Delta Lake on Databricks has specific limitations when storing tables in Amazon S3, including bucket versioning constraints, multi-cluster write restrictions, and risks from deleting files directly.

Bucket versioning and Delta Lake

Databricks recommends that you don't turn on bucket versioning for buckets that store Delta Lake data, including Unity Catalog managed tables. Delta Lake implements its own versioning and garbage collection.

When you turn on bucket versioning, S3 retains copies of metadata and data files that manual and automated processes on Databricks consider deleted. This includes data files that VACUUM would permanently delete and transaction logs cleaned up automatically during regular Delta Lake table operations.

important

If you choose to use bucket versioning, Databricks recommends retaining three versions and implementing a lifecycle management policy that retains versions for 7 days or less for all S3 buckets with versioning enabled.

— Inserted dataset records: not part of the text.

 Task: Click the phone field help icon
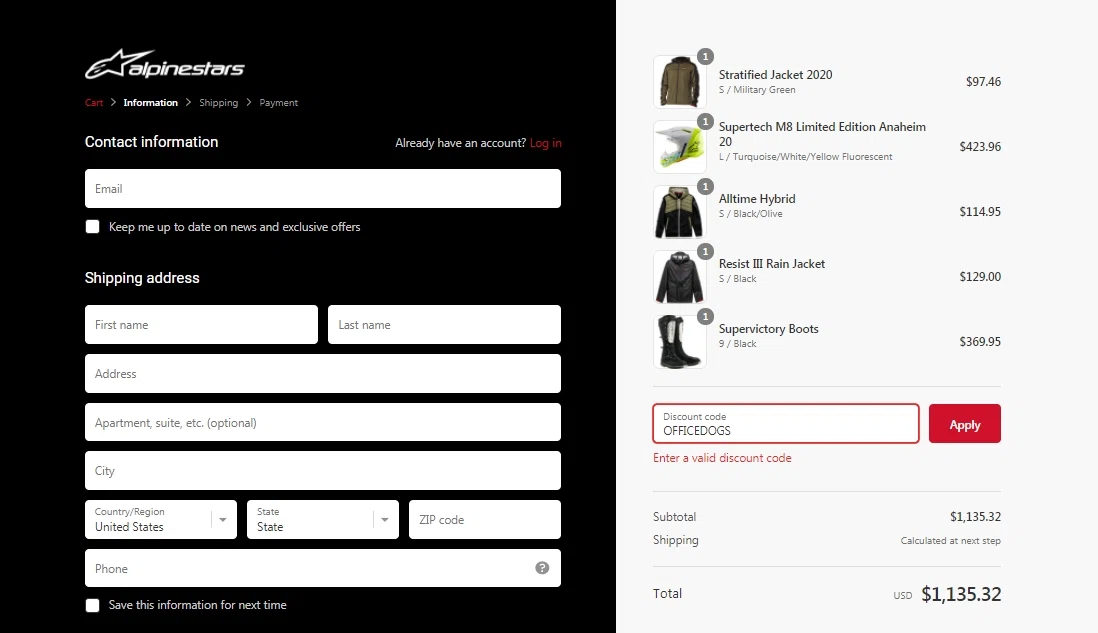[x=542, y=568]
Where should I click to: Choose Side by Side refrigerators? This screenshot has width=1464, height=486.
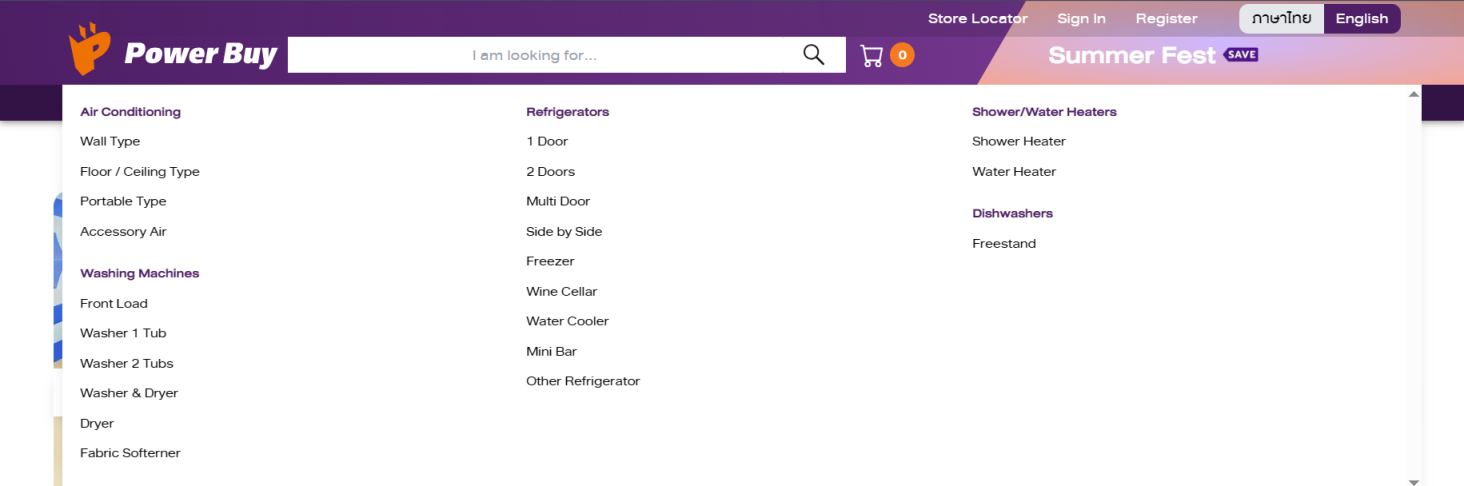[x=564, y=232]
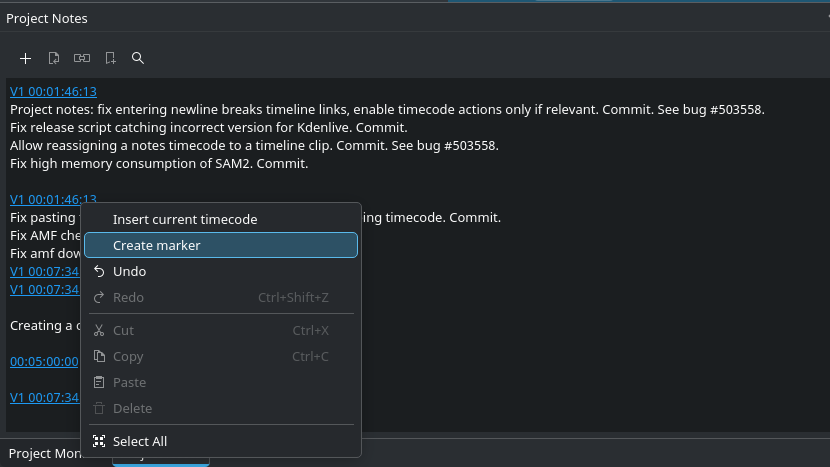Click the scissors icon beside Cut
The width and height of the screenshot is (830, 467).
[x=99, y=331]
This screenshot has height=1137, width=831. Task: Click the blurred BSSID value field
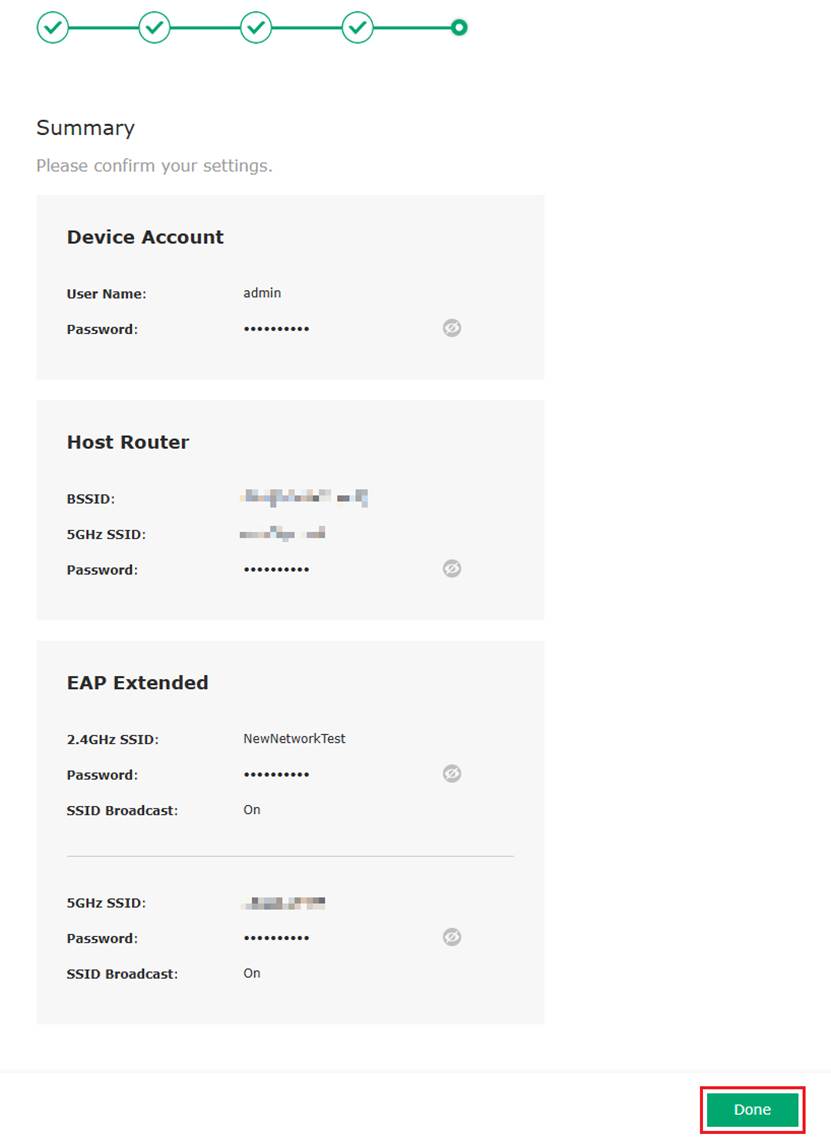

If you encounter performance slowdown on tables stored in buckets with versioning enabled, mention that bucket versioning is enabled when contacting Databricks support.

Multi-cluster write limitations

warning

To avoid potential data corruption and data loss issues, Databricks recommends that you don't modify the same Delta Lake table stored in S3 from different workspaces.

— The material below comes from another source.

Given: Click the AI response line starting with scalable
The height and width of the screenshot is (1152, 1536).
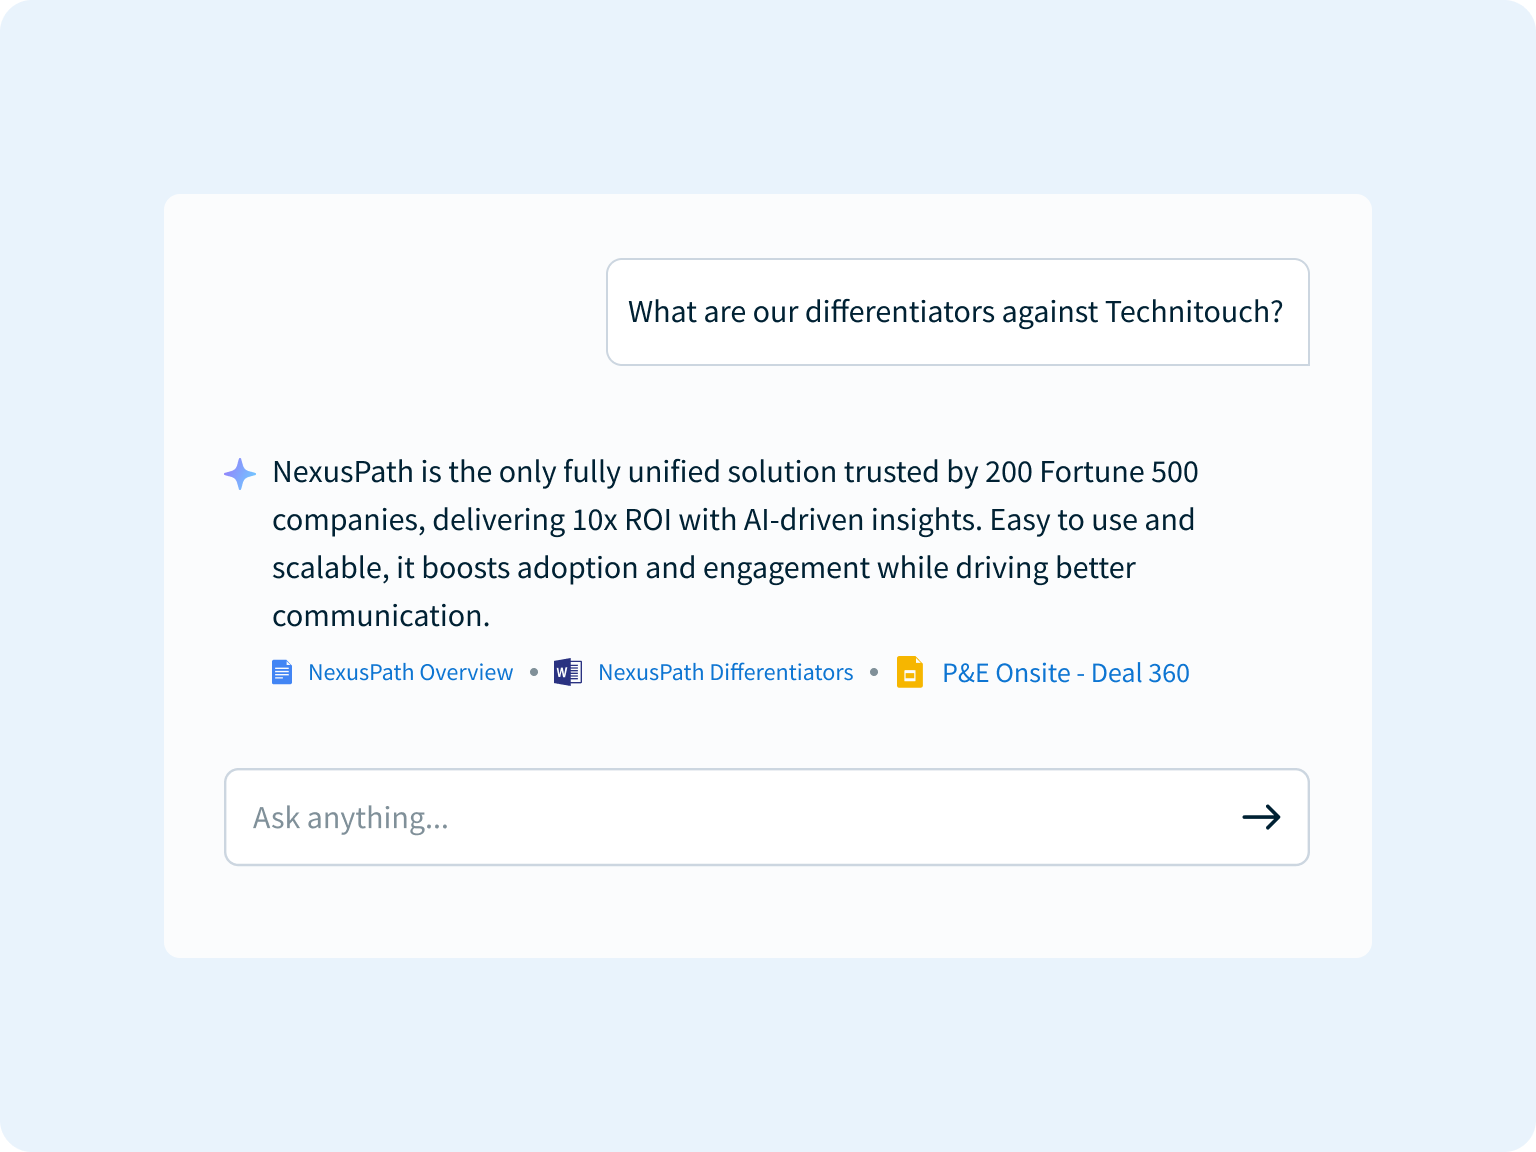Looking at the screenshot, I should (704, 568).
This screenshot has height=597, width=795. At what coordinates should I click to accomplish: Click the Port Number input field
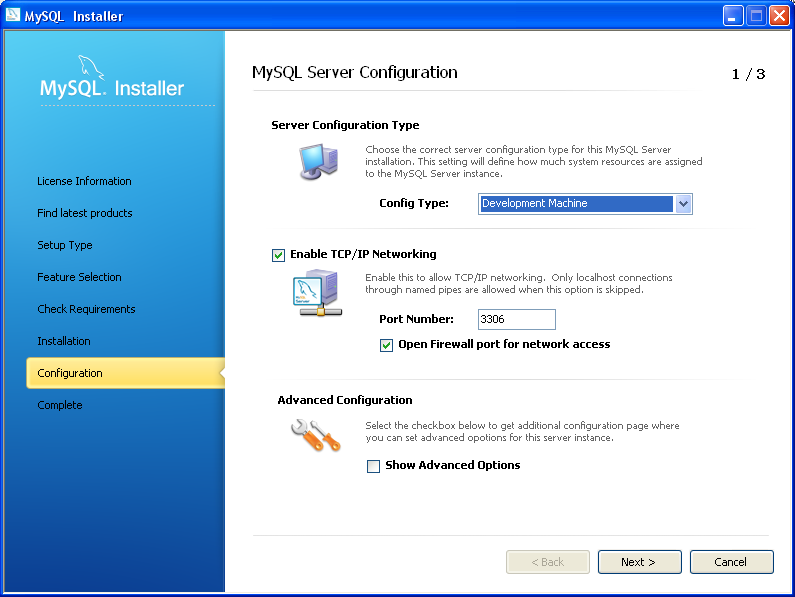pyautogui.click(x=516, y=320)
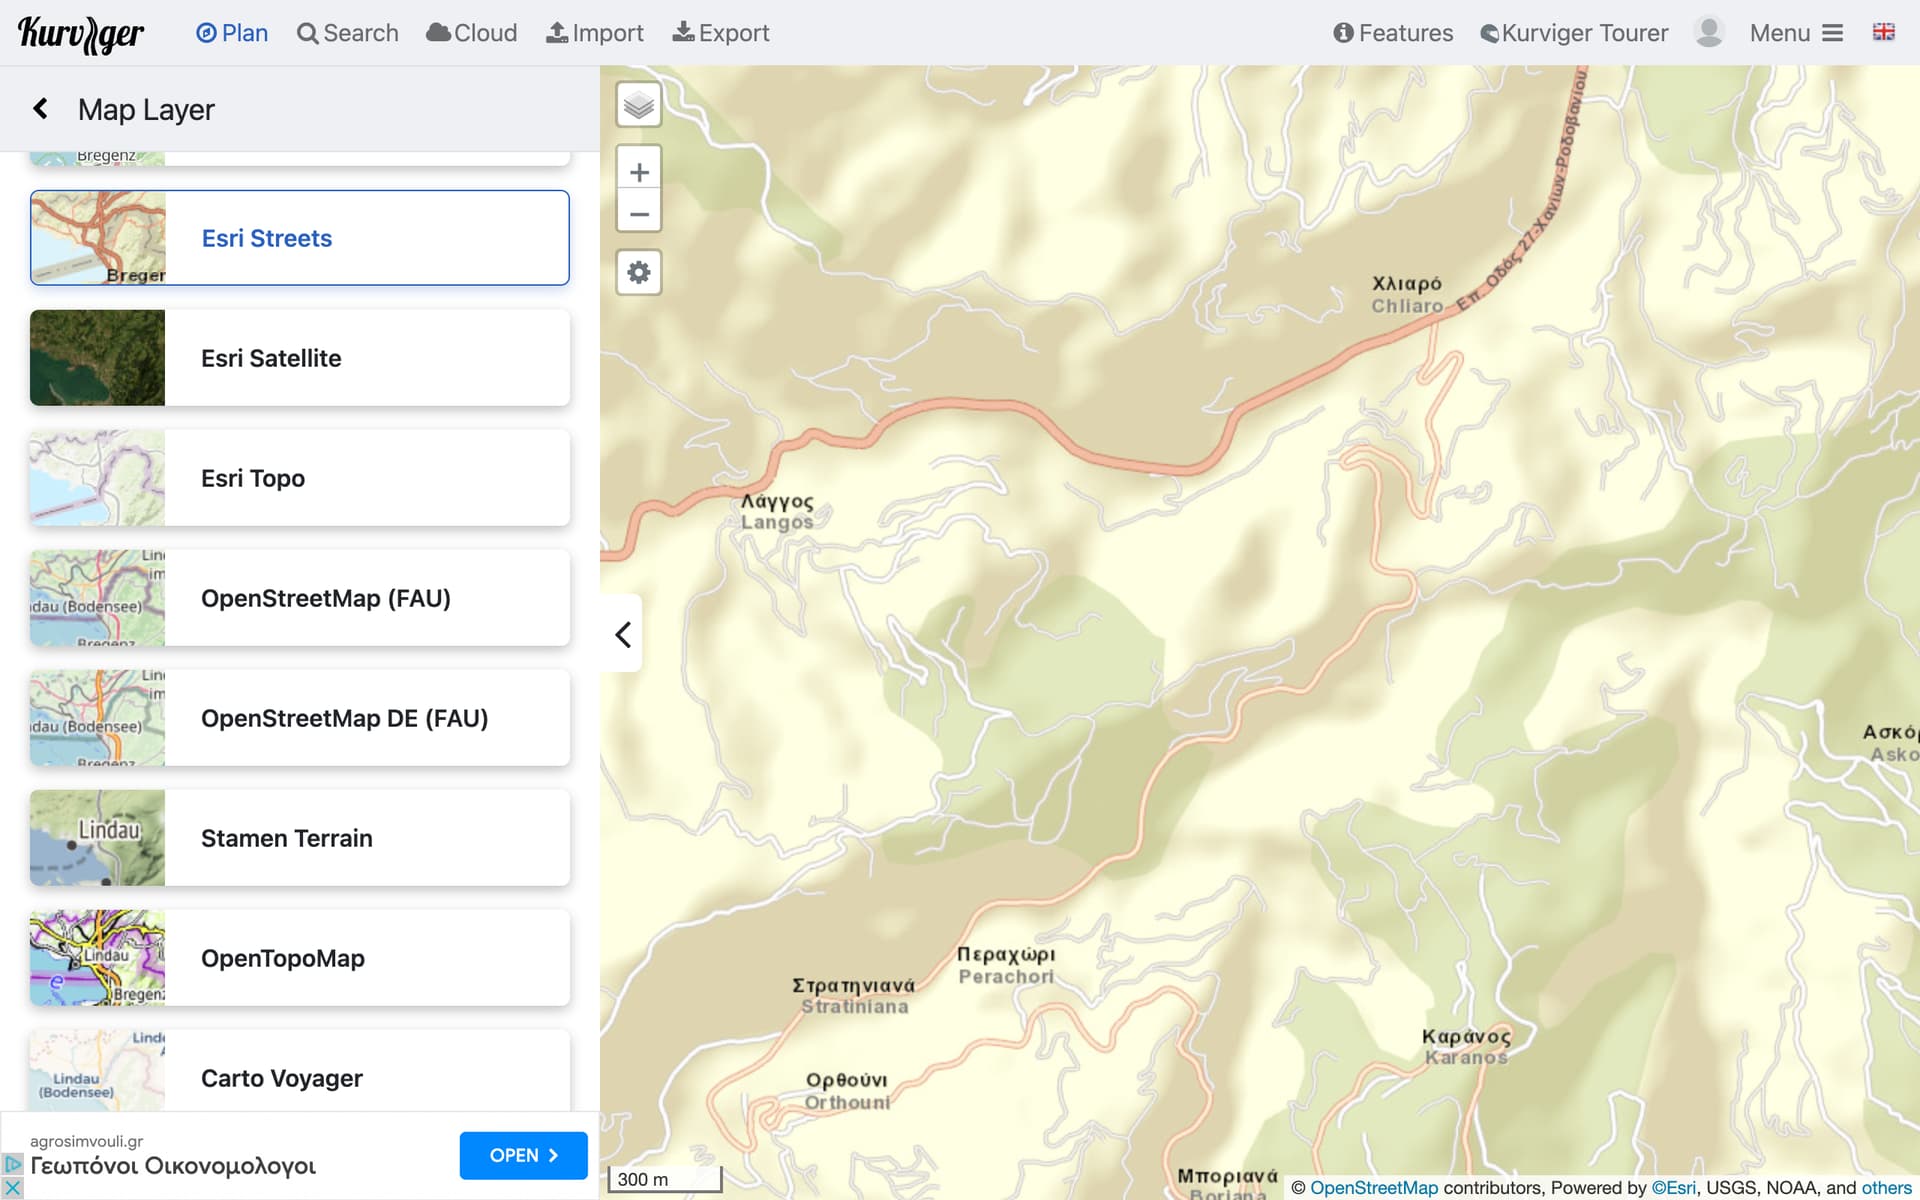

The eventually consistent model used in Amazon S3 can lead to potential problems when multiple systems or clusters modify data in the same table simultaneously.

Databricks and Delta Lake support multi-cluster writes by default, meaning that queries writing to a table from multiple clusters at the same time won't corrupt the table. For Delta Lake tables stored on S3, this guarantee is limited to a single Databricks workspace.

The following features are not supported when running in this mode:

You can turn off multi-cluster writes by setting spark.databricks.delta.multiClusterWrites.enabled to false. If they are turned off, writes to a single table must originate from a single cluster.

warning

Turning off spark.databricks.delta.multiClusterWrites.enabled and modifying the same Delta Lake table from multiple clusters concurrently might cause data loss or data corruption.

For more information on multi-cluster writes in Databricks, see Configure Databricks S3 commit service-related settings.

Stale data after deleting files with rm -rf

Don't use rm -rf to drop a Delta Lake table. See Drop or replace a table.